**Given information**:
┌────────
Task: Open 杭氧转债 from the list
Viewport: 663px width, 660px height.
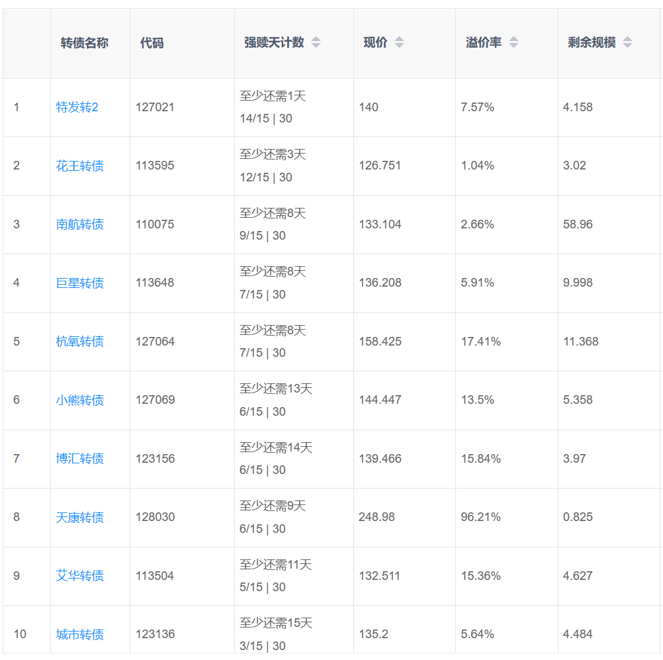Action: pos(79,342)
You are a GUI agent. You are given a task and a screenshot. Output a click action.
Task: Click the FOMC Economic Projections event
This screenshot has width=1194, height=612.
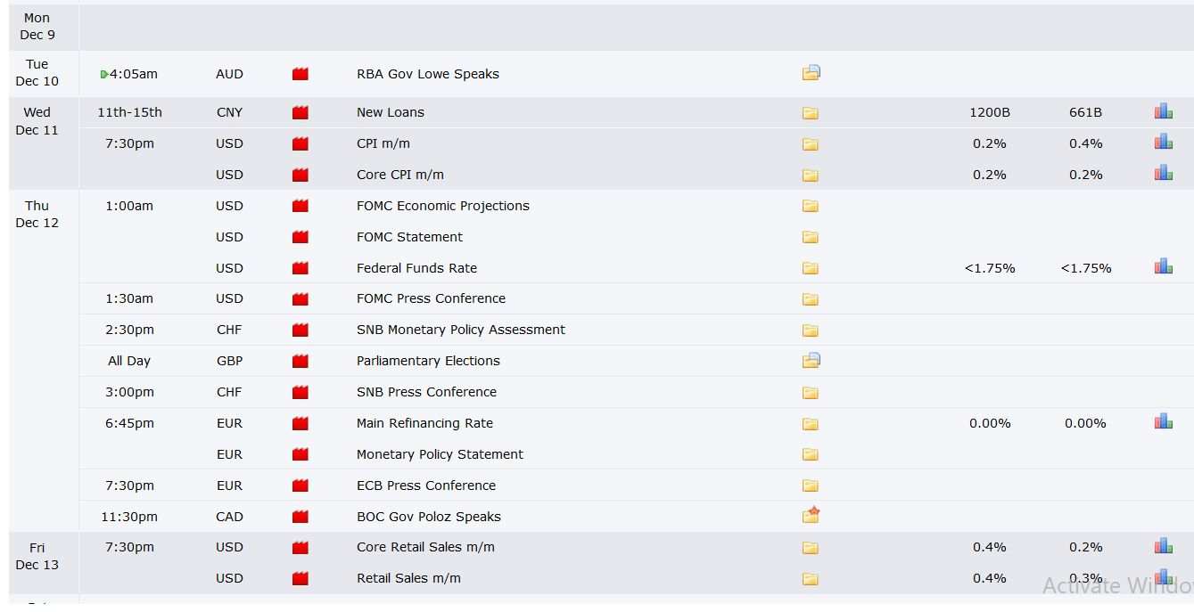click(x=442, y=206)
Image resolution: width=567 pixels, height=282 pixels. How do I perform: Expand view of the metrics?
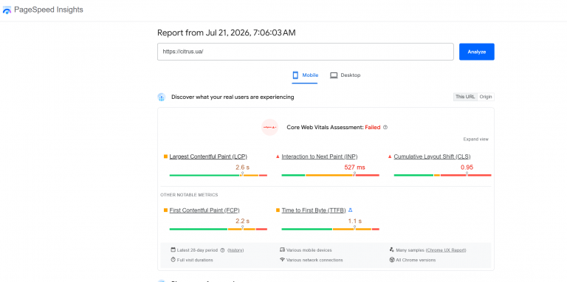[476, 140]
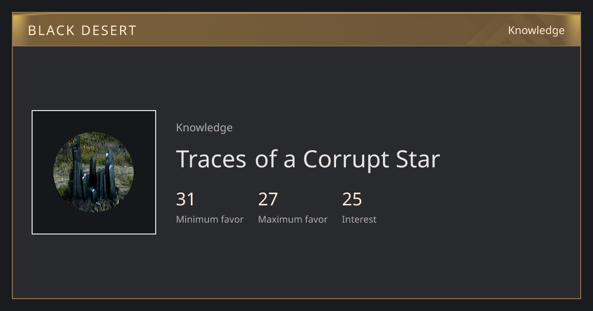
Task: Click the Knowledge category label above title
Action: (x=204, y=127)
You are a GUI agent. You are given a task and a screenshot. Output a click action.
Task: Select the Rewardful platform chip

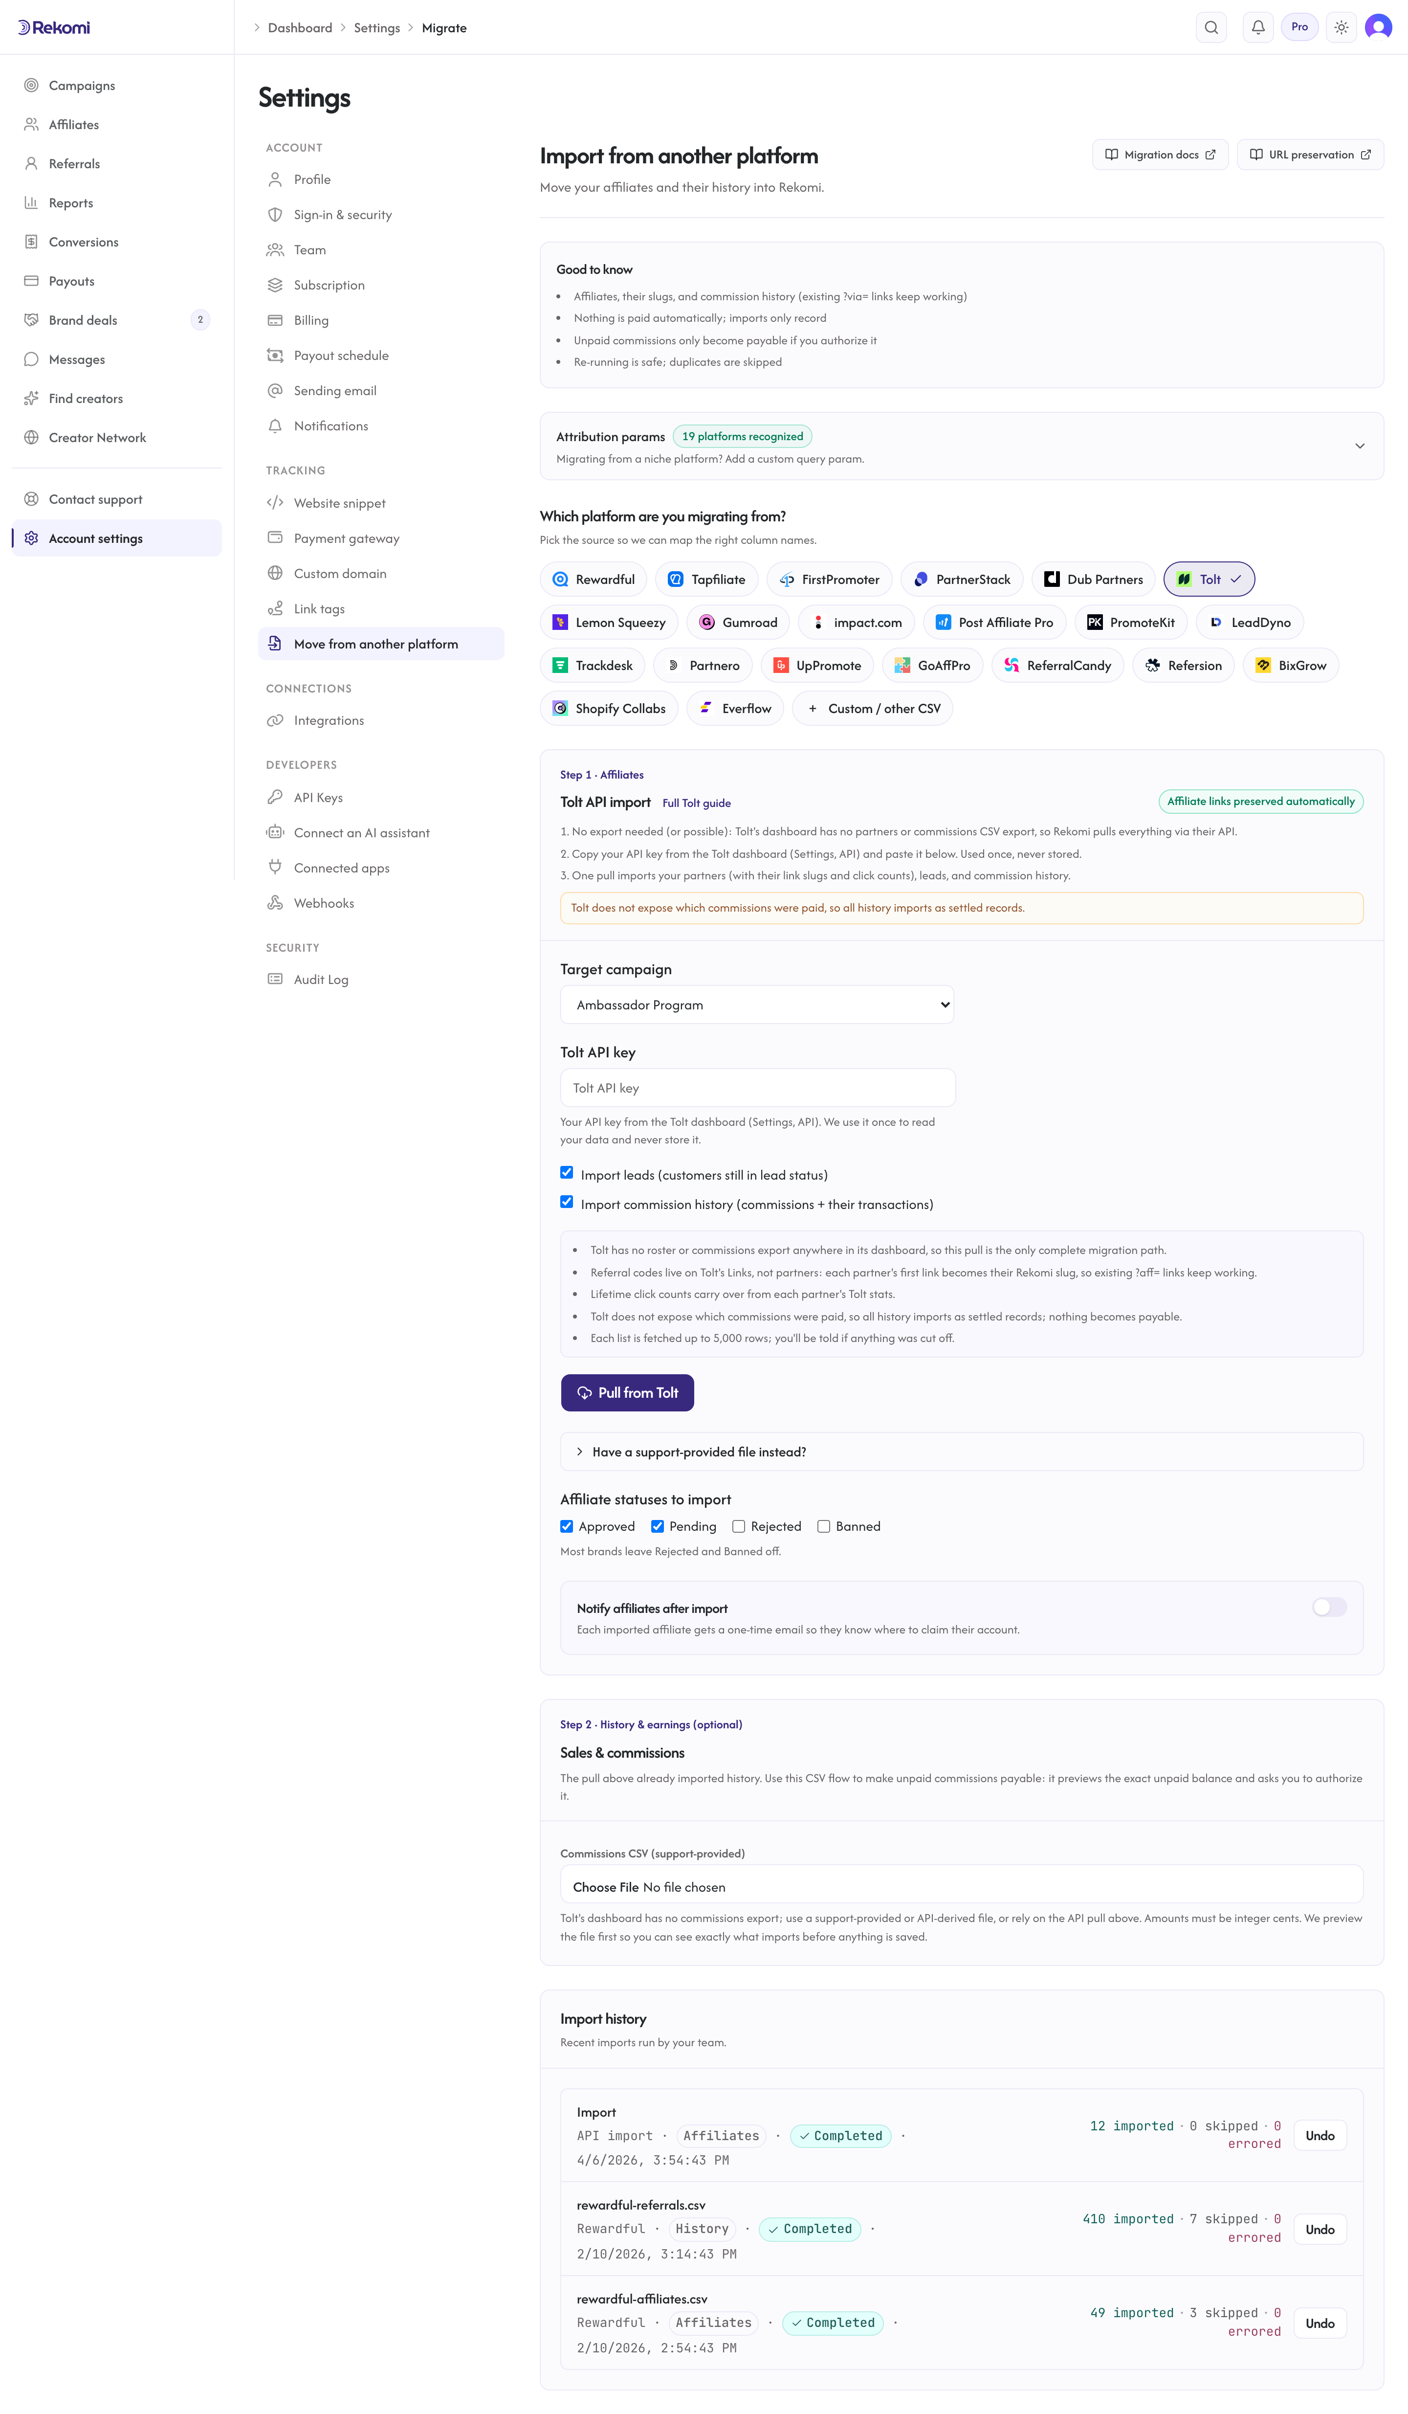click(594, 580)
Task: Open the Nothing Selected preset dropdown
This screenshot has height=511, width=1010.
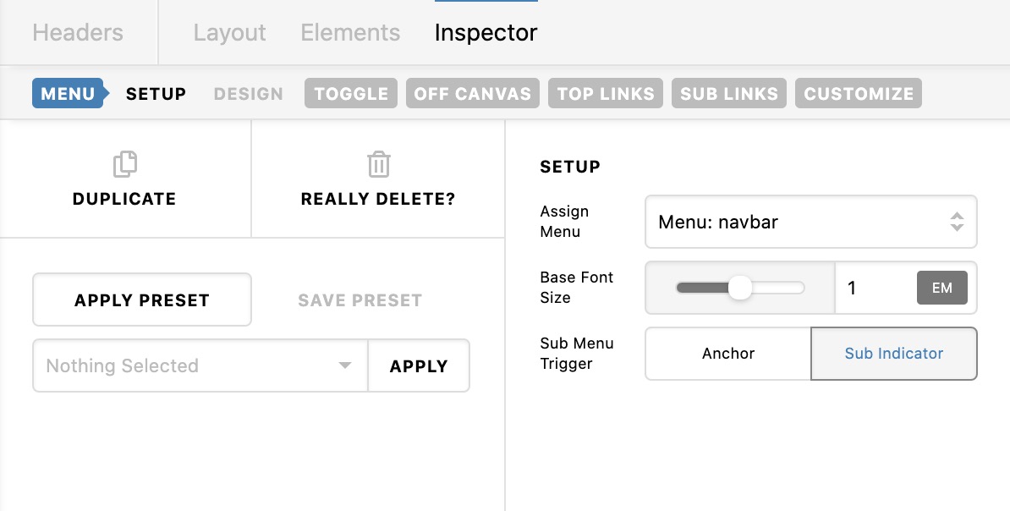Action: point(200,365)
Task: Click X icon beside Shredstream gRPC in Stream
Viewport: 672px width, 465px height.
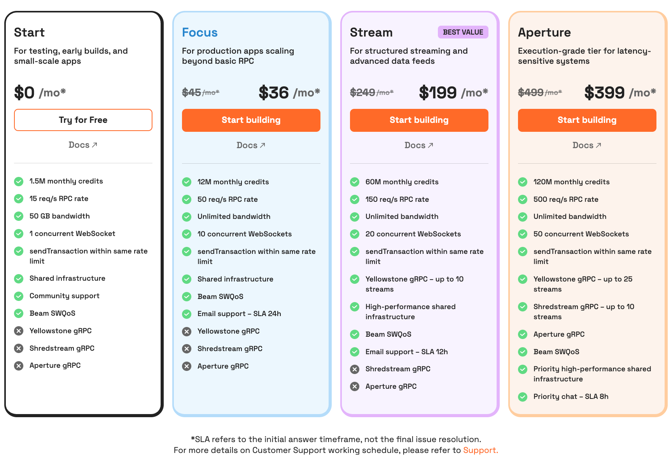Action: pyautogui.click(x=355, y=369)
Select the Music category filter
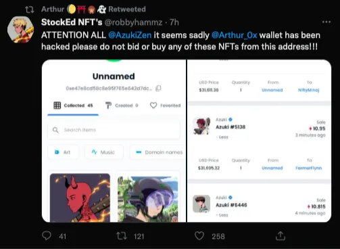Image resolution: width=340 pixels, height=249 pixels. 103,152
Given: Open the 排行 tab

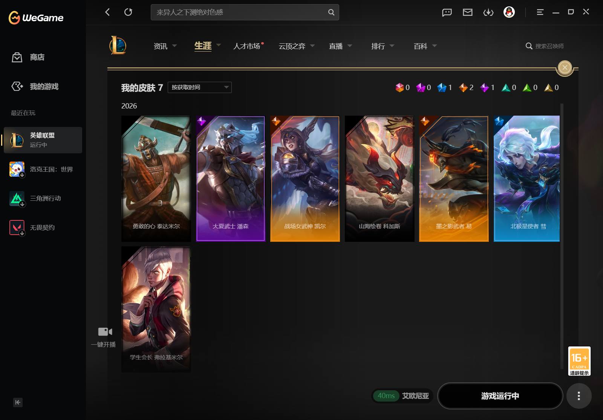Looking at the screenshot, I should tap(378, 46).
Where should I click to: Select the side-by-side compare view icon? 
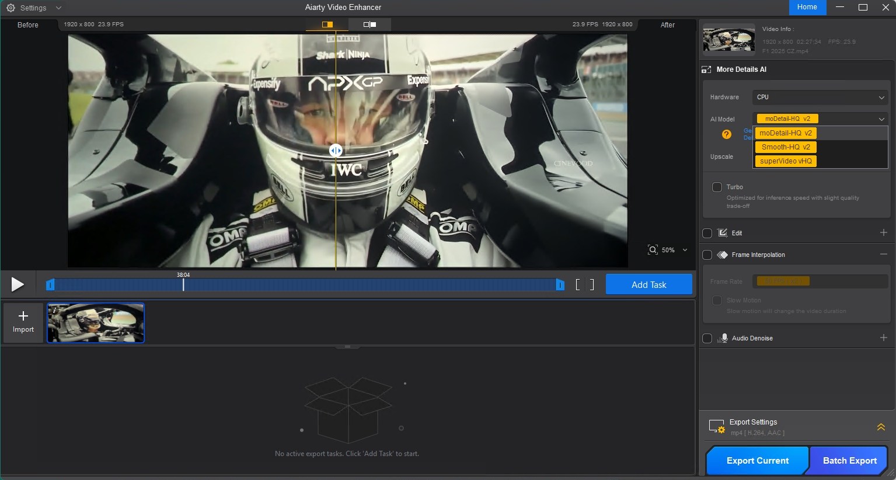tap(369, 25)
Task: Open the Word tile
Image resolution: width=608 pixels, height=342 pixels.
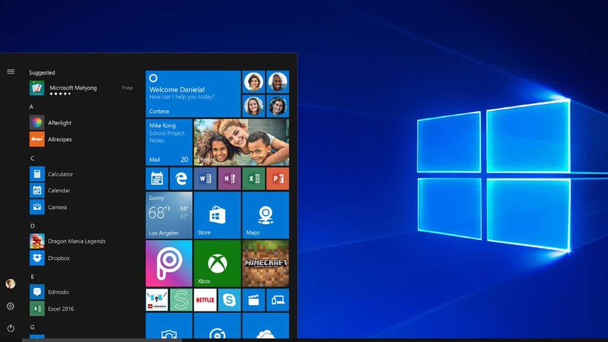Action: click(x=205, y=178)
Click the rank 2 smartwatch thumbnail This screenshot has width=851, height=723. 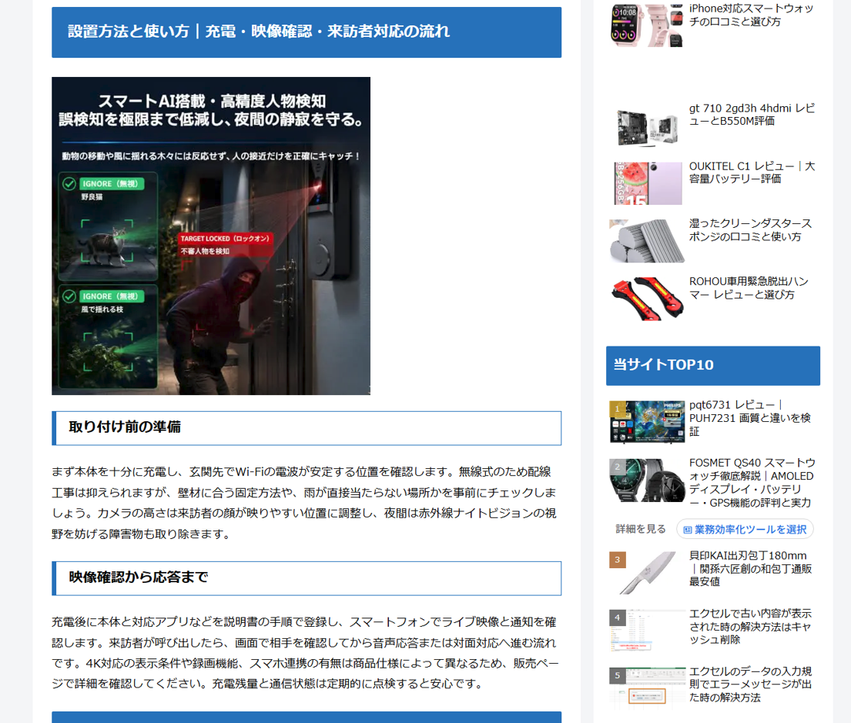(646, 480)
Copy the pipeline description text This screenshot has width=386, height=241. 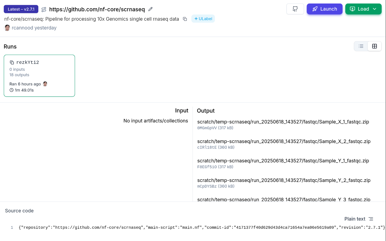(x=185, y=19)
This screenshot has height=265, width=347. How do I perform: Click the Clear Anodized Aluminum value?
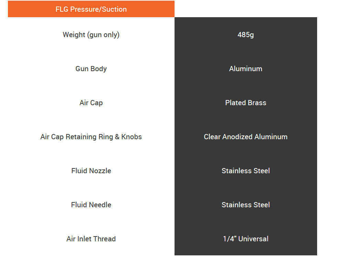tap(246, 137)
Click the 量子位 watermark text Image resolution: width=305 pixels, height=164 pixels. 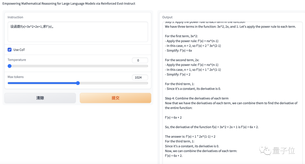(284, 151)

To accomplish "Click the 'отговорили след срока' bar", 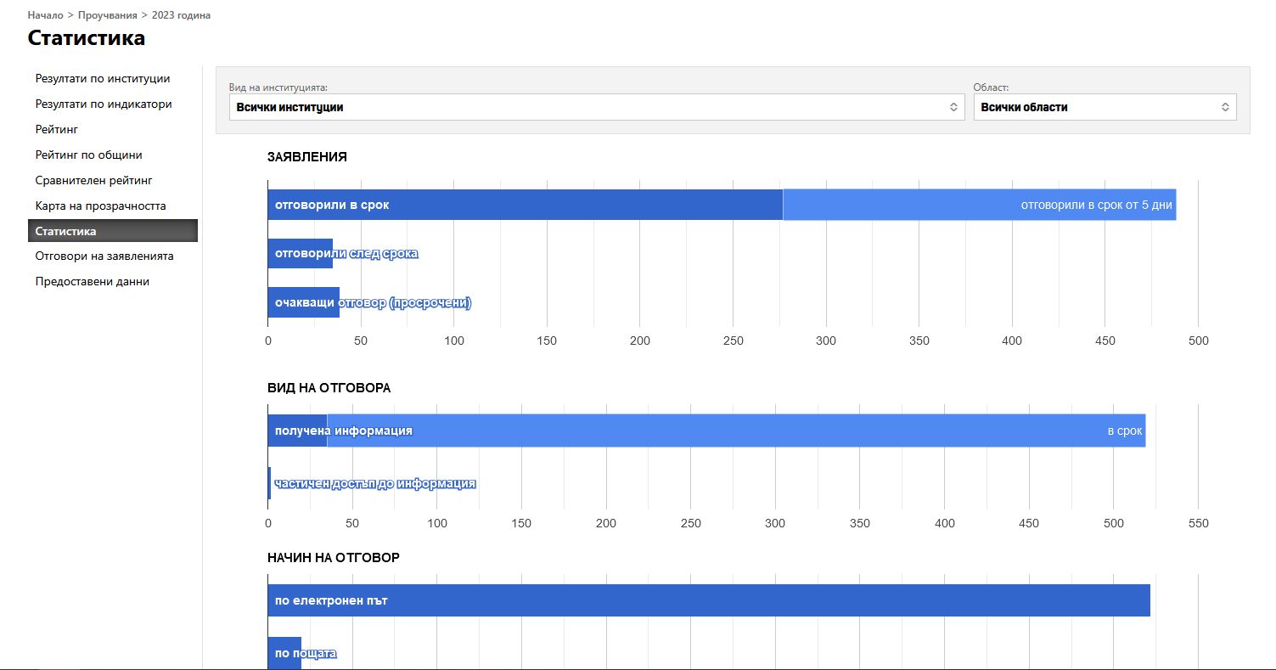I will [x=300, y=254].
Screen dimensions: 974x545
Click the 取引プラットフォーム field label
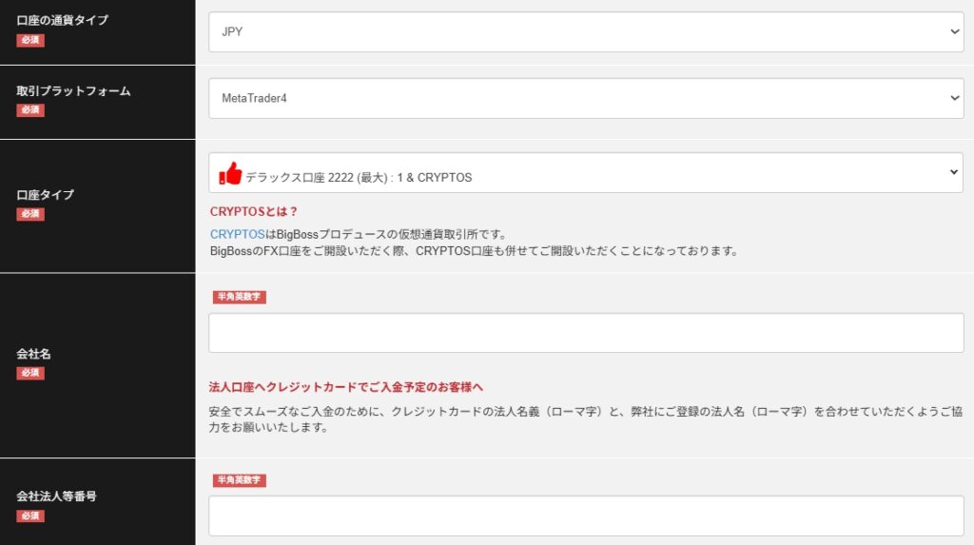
└────────
**Exercise directions**:
Exactly the lines above, from the one containing "This screenshot has height=511, width=1010." down to the one containing "Task: Open the Word tile", are to be repeated, including both ends. Pictures are not part of the copy.

**Solution**:
This screenshot has height=511, width=1010.
Action: point(200,365)
Task: Click X icon beside Shredstream gRPC in Stream
Viewport: 672px width, 465px height.
Action: pyautogui.click(x=355, y=369)
Select the Music category filter
Image resolution: width=340 pixels, height=249 pixels. 103,152
Given: Open the 排行 tab

Looking at the screenshot, I should tap(378, 46).
Where should I click to: Select the side-by-side compare view icon? 
tap(369, 25)
Task: Open the Word tile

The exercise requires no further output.